(Dataset entries)

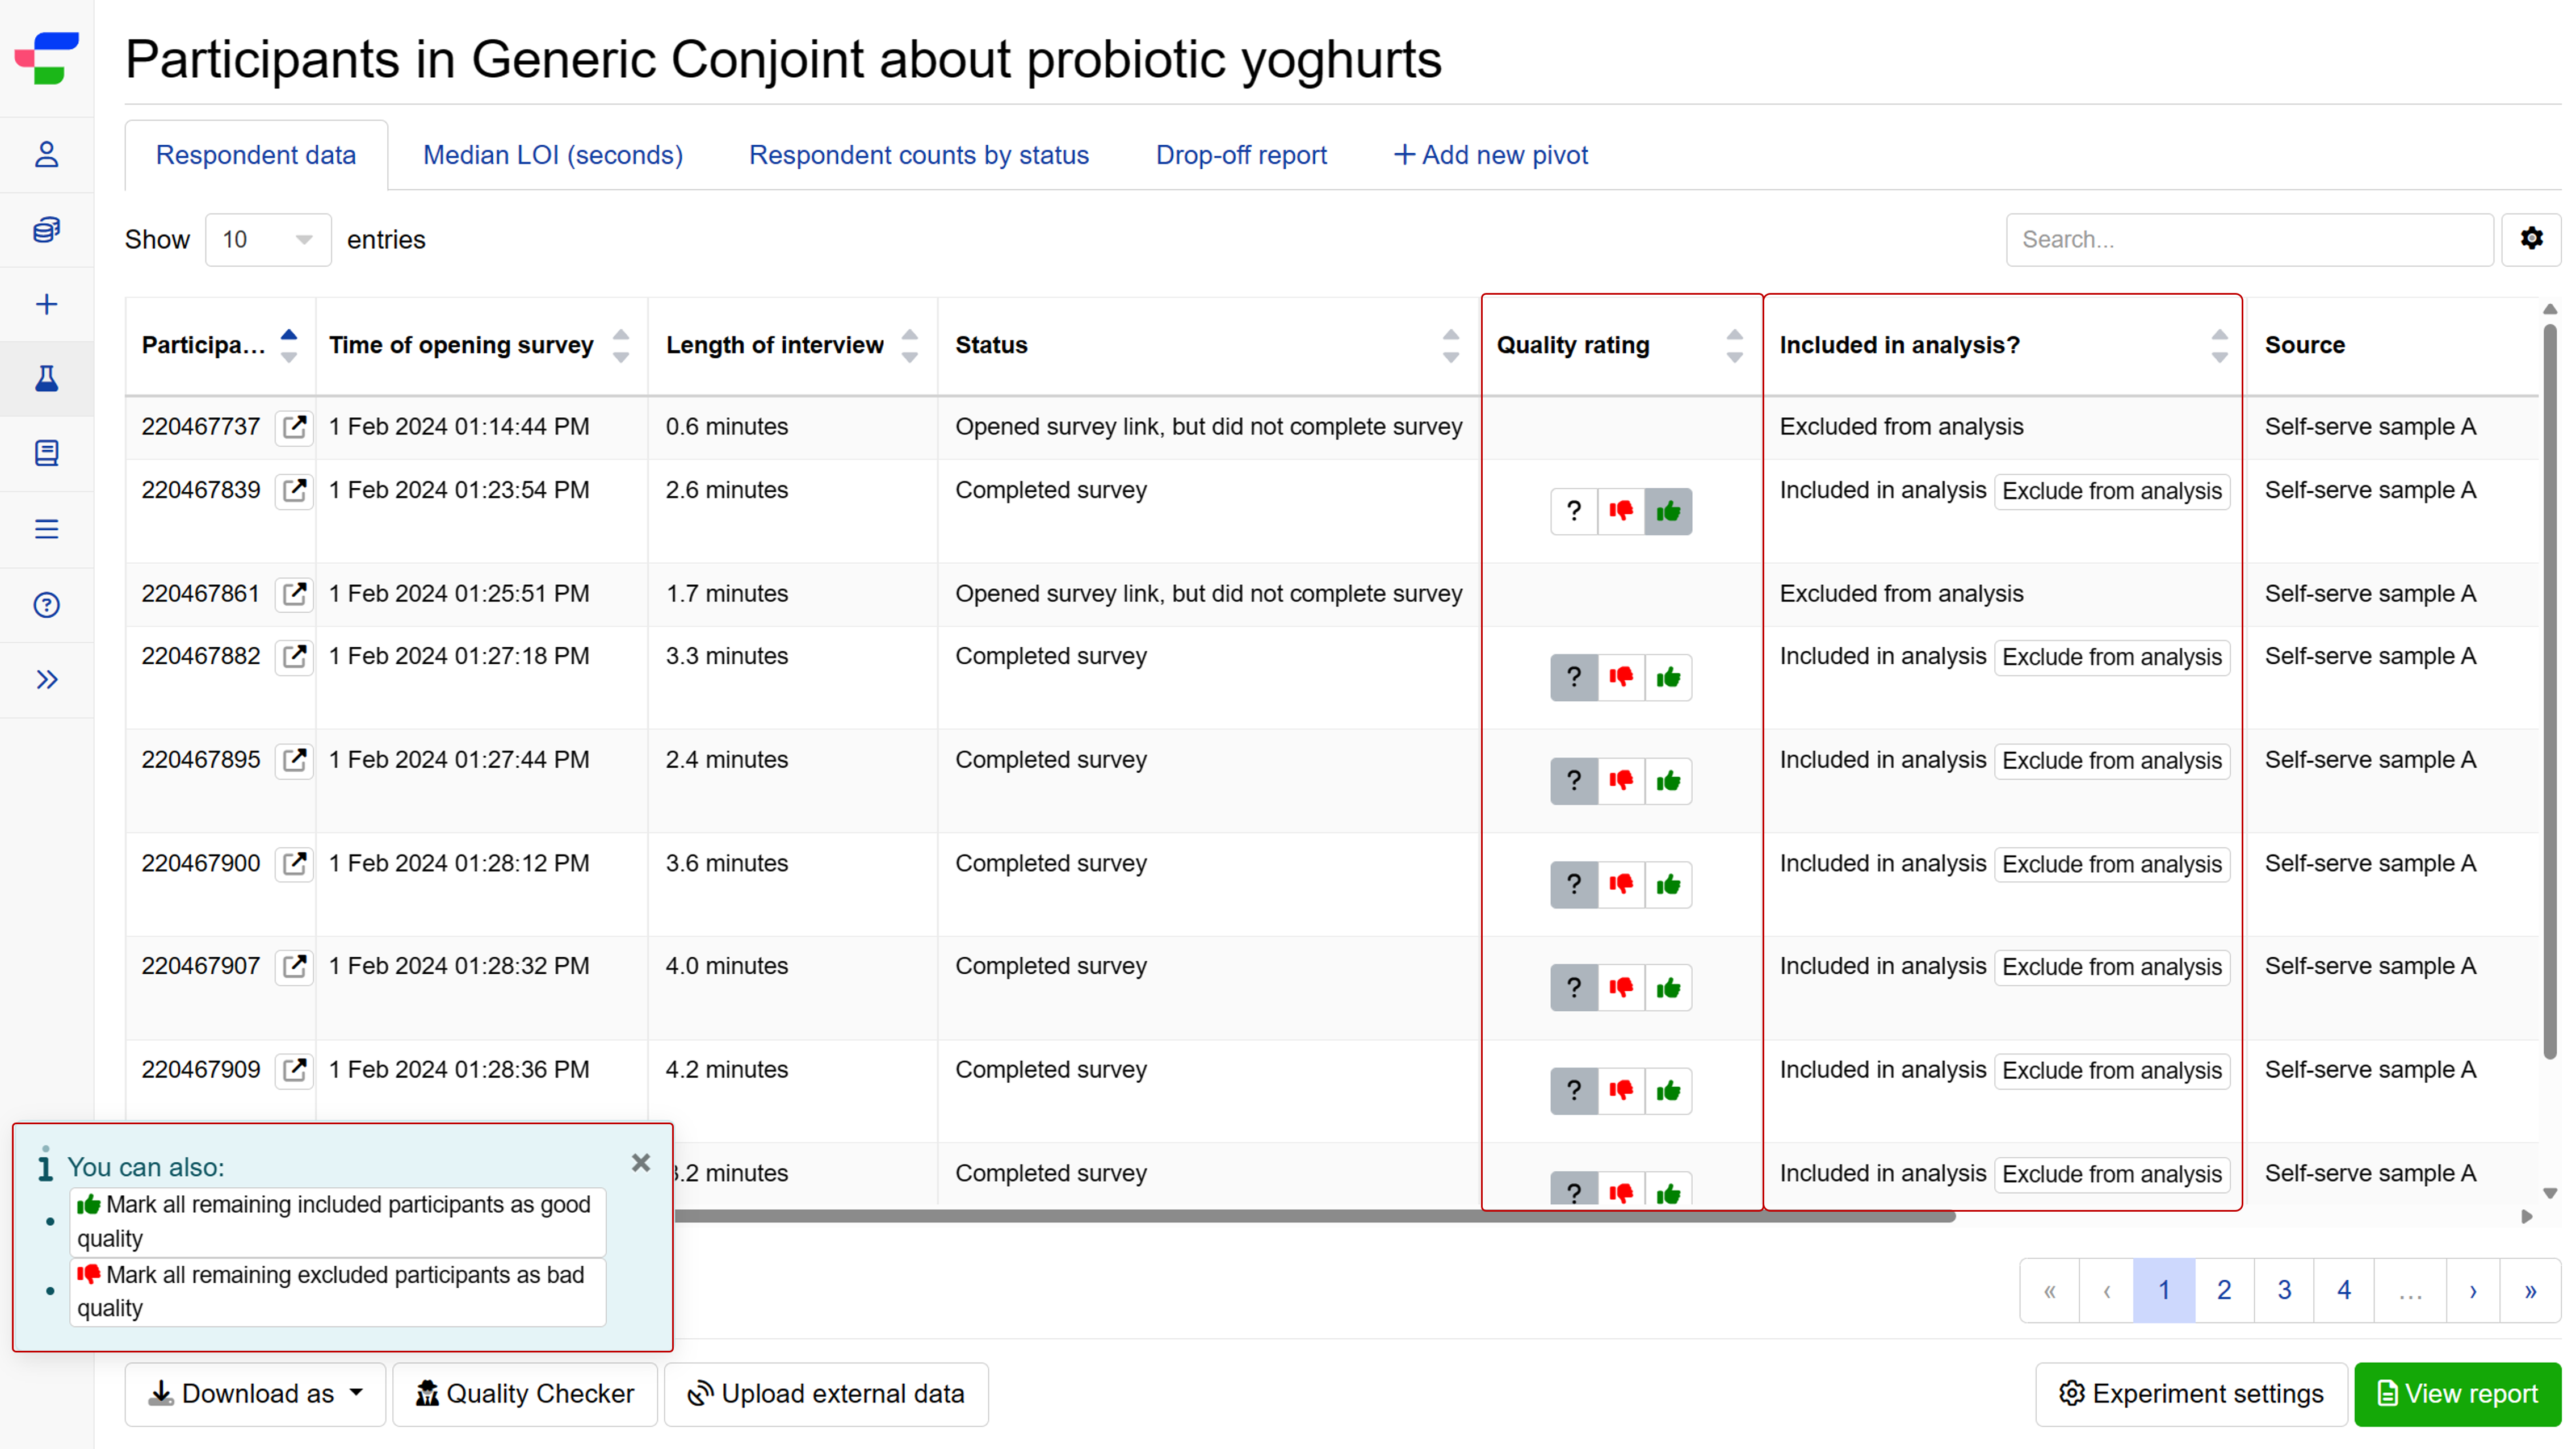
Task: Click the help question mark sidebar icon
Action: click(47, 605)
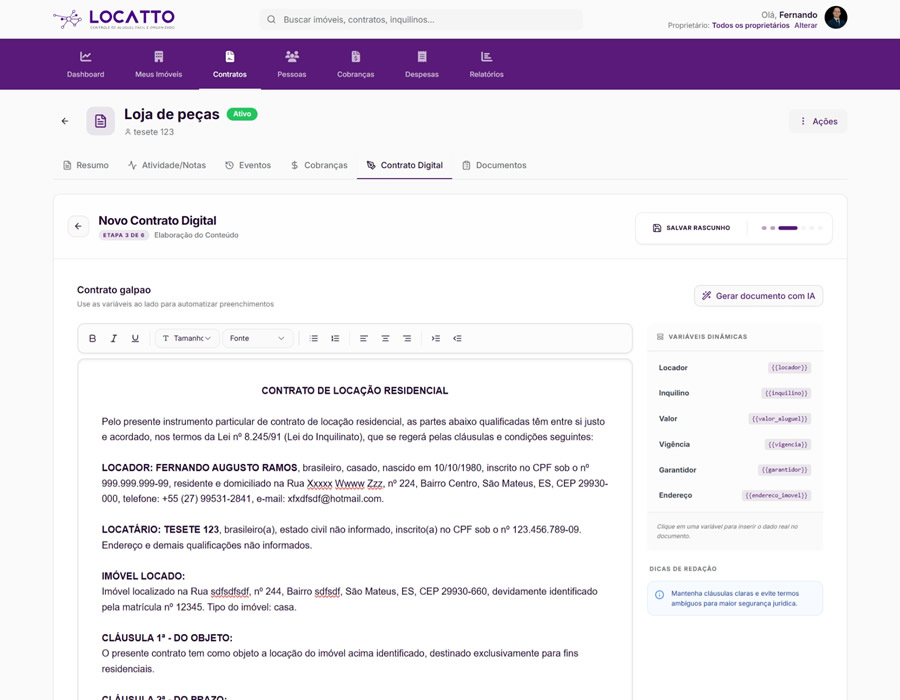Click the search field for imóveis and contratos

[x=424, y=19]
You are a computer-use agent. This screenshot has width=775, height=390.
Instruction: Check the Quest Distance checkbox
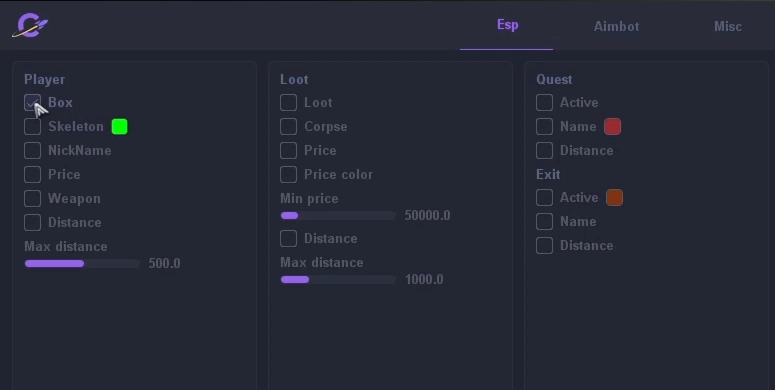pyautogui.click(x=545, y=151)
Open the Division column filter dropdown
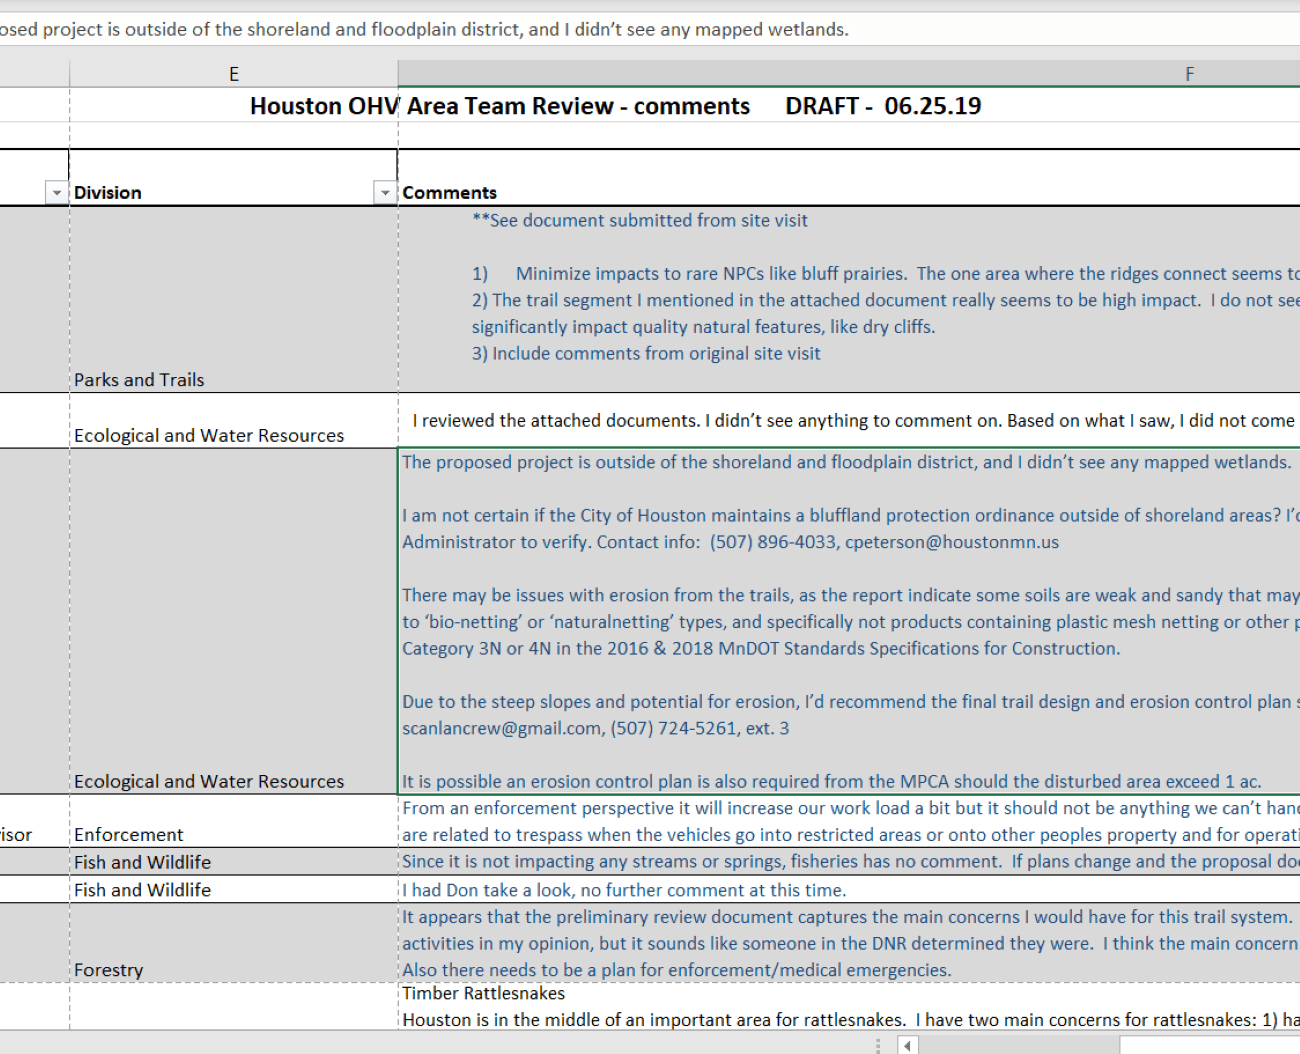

(End Dataset entries)

What is required -
In the records above, find the line that contains "You are a computer-use" and repeat exactly that line and all lines after it to the end. Do not include pictures.

Response to this exercise -
You are a computer-use agent. This screenshot has width=775, height=390.
Instruction: Check the Quest Distance checkbox
pyautogui.click(x=545, y=151)
Open the Division column filter dropdown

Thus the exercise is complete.